你的任务 = 请续写这篇讲 HBase 设计与实现的文章，从文中最后一行之后接着写。

文档摘录 =
-----

浅述Hbase的设计与实现

1. 议程与目的
- 1.1. 分享目的
2. Hbase 的演进
3. hbase 的设计

1. 议程与目的

1.1. 分享目的

以系统的视角，推测 hbase 的设计决策
全局对 hbase 的特性有一定的了解
不深入具体特性的实现

2. Hbase 的演进

2.1. BigTable

Bigtable, a distributed system for storing structured data at Google. Bigtable clusters have been in production use since April 2005, and we spent roughly seven person-years on design and implementation before that date.

Our users like the performance and high availability provided by the Bigtable implementation, and that they can scale the capacity of their clusters by simply adding more machines to the system as their resource demands change over time.

2.2. 为什么需要

可自动伸缩的，分布式的，简易版本的 mysql

类比于文件系统与数据库
- 提供快速的记录检索能力
- (小)记录级别的索引对于文件系统压力过大, 不符合块存储的读写设计
类比于文件系统(ext3, ext4…)与 hdfs
- 数据量大, 单机无法存储/处理(或成本过高)
- 机器多, 易故障
强一致性

2.3. 主要的门槛

性能, 横向扩展能力

大数据量下的快速的记录级别检索能力
大数据量下的持续的读写性能(写多读少)
故障转移与恢复

3. hbase 的设计

3.1. 索引与检索 I

基于排序
- B+ tree (mysql)

-----

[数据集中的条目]
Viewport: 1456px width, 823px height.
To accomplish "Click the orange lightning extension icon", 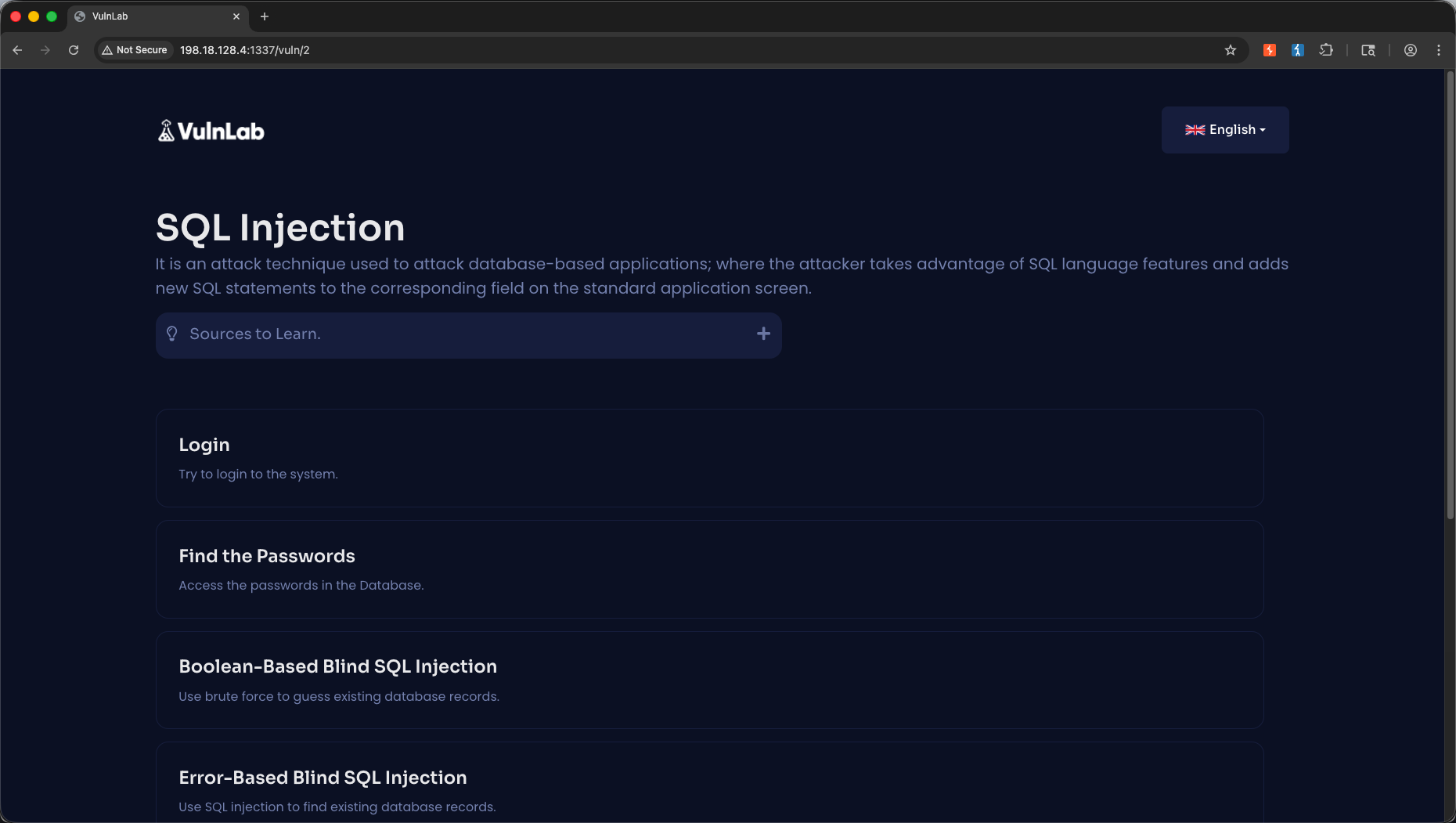I will pos(1270,50).
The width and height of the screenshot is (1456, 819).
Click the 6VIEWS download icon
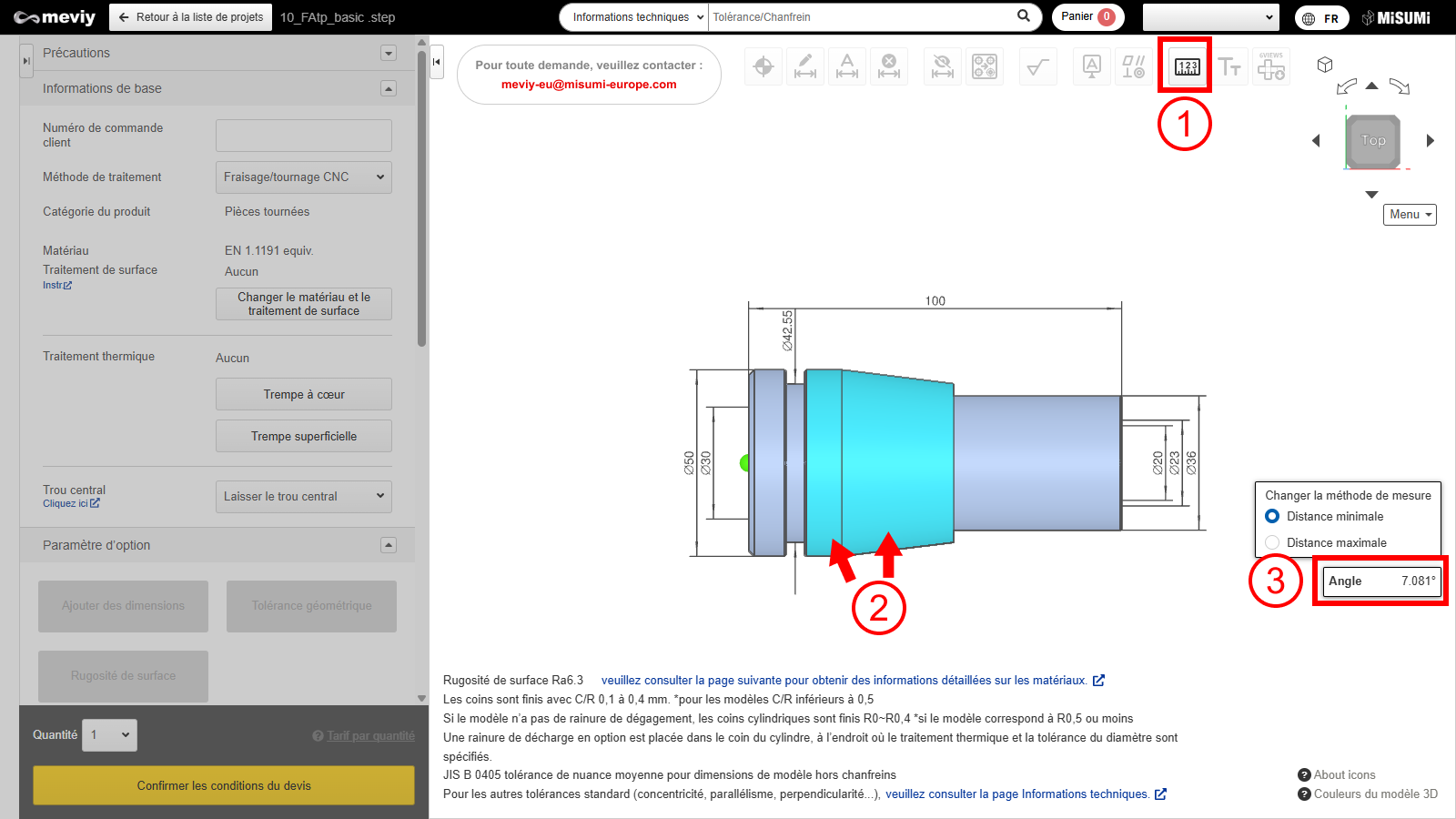click(1271, 66)
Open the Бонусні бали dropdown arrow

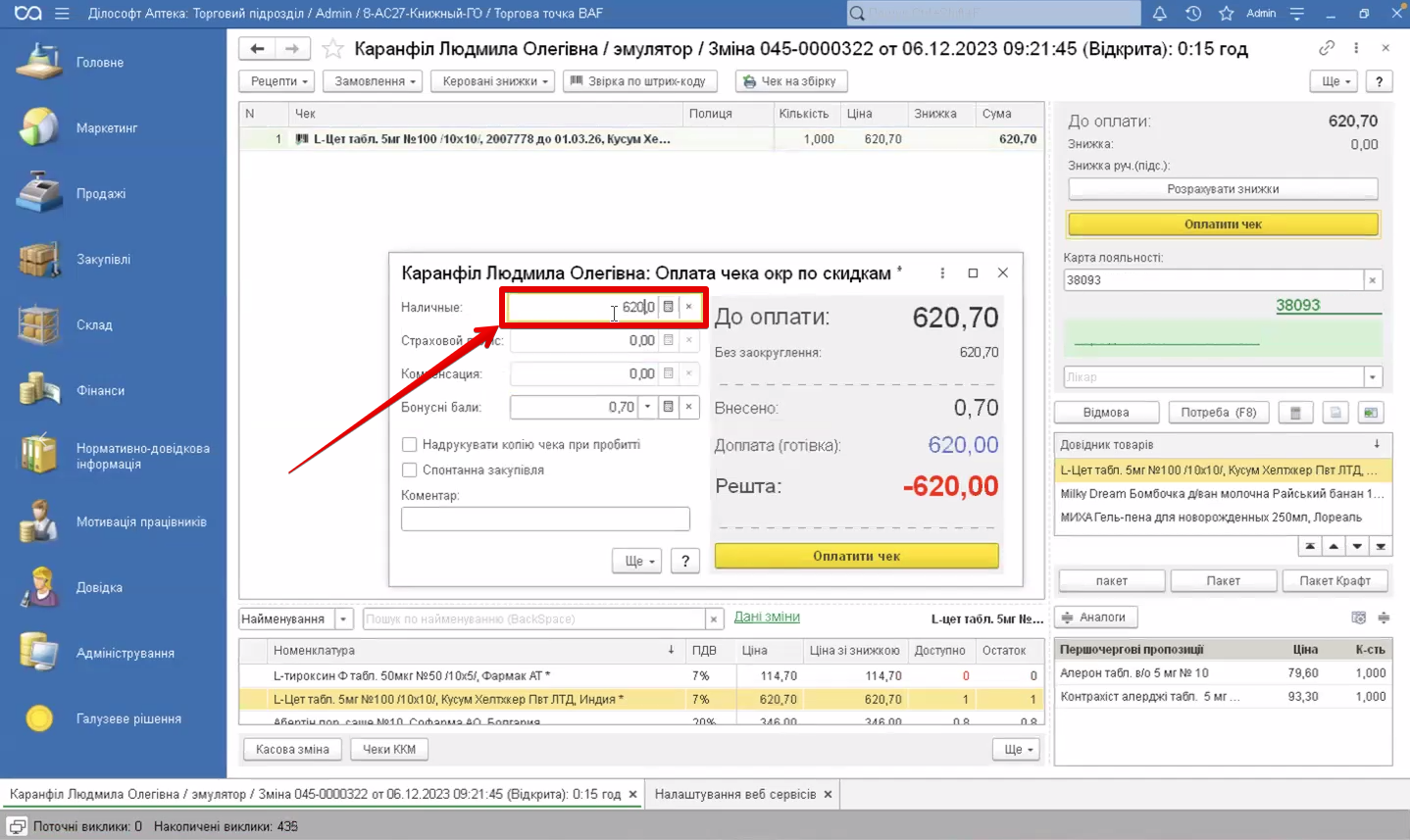(x=647, y=407)
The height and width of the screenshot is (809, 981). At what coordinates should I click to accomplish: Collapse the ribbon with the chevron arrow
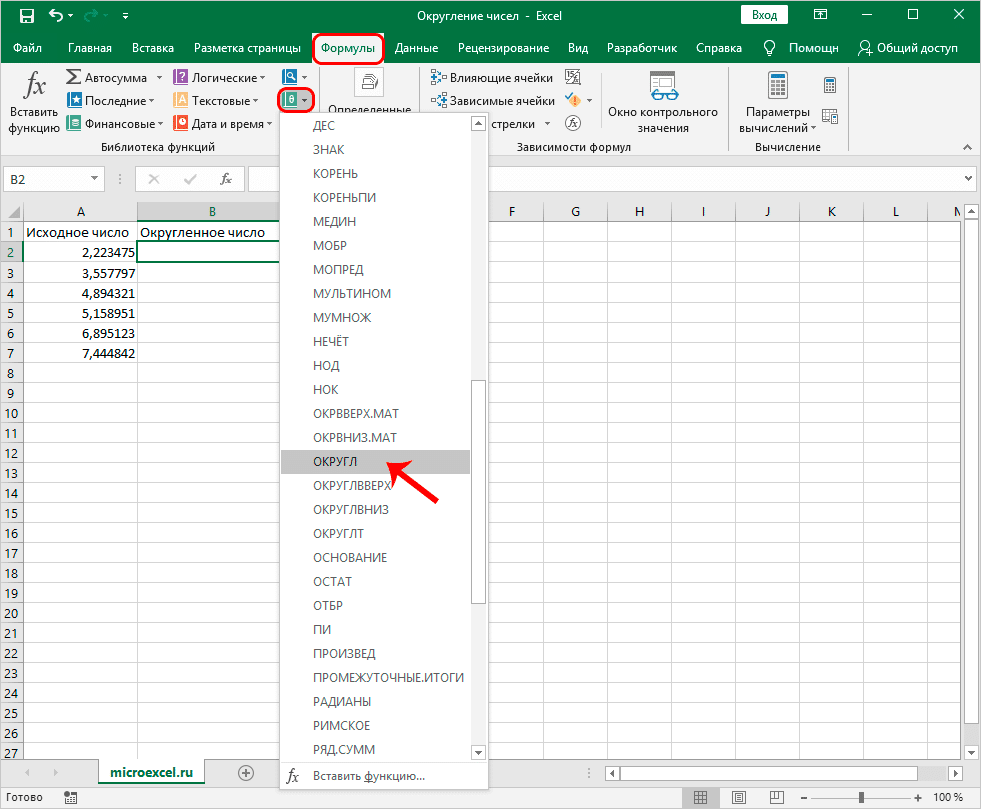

-----

练习解答 =
  1. 可靠性保证, 读写直接发生在文件系统
  2. 读写均保持较高的性能
    1. 检索读的 io 次数 (多叉，降低树高度)
    2. 扫描读的 RangeQuery (叶子节点的链表结构)
    3. 随机写入, 依赖磁盘的 iops
- LSM tree (hbase)
  1. 更高效的写入 (delayed batch write)
  2. 略低效的读取 (multi tree merge)

3.2. 索引与检索 II

基于 Hash
- Hash
  - 范围/排序的读性能差
  - O(1) 的读写

3.3. 索引与检索 III

物理存储
- HRegion 1 - * HStore (ColumnFamily)
- HStore 1 - * HFile
- HStore 1 - 1 MemStore
- HFile = IndexBlock + DataBlock
- get in HFile = binary search IndexBlock + traverse DataBlock
- get in MemStore = get in ConcurrentSkipListMap

3.4. 大数据(partition/sharding) I

row <-> node
- 路由信息太大
hash partition (cassandra)
- 故障情况下的迁移/恢复
  - 会产生 rehash / hash <-> node 关系的变化
- 扩容缩容
  - 类似故障情况
- 一致性 hash
  - 需维护逻辑上的桶和物理上的 server 的映射关系
  - 算法决定¹/mapping 信息决定(存储)
    - mapping: node <-> virtual node
    - 本质上也是 range-partition
- 对区间扫描支持差

3.5. 大数据(partition/sharding) II

range partition
- 路由信息较小, partition(range) <-> nodes
- 对区间扫描支持较好

3.6. 强一致性

single writer
- 简单
multiple writer
- 参考 zk, paxos/raft, etcd

3.7. 故障转移

range 为管理的逻辑单元/存储的物理单元
物理存储利用 hdfs 的高可用
仅需移动管理单元
- wal log
- replay memstore change
  - 定期 flush memstore, 控制故障恢复时间

3.8. 横向扩容/自动伸缩/load balancing

split, 增加逻辑管理单元(Region)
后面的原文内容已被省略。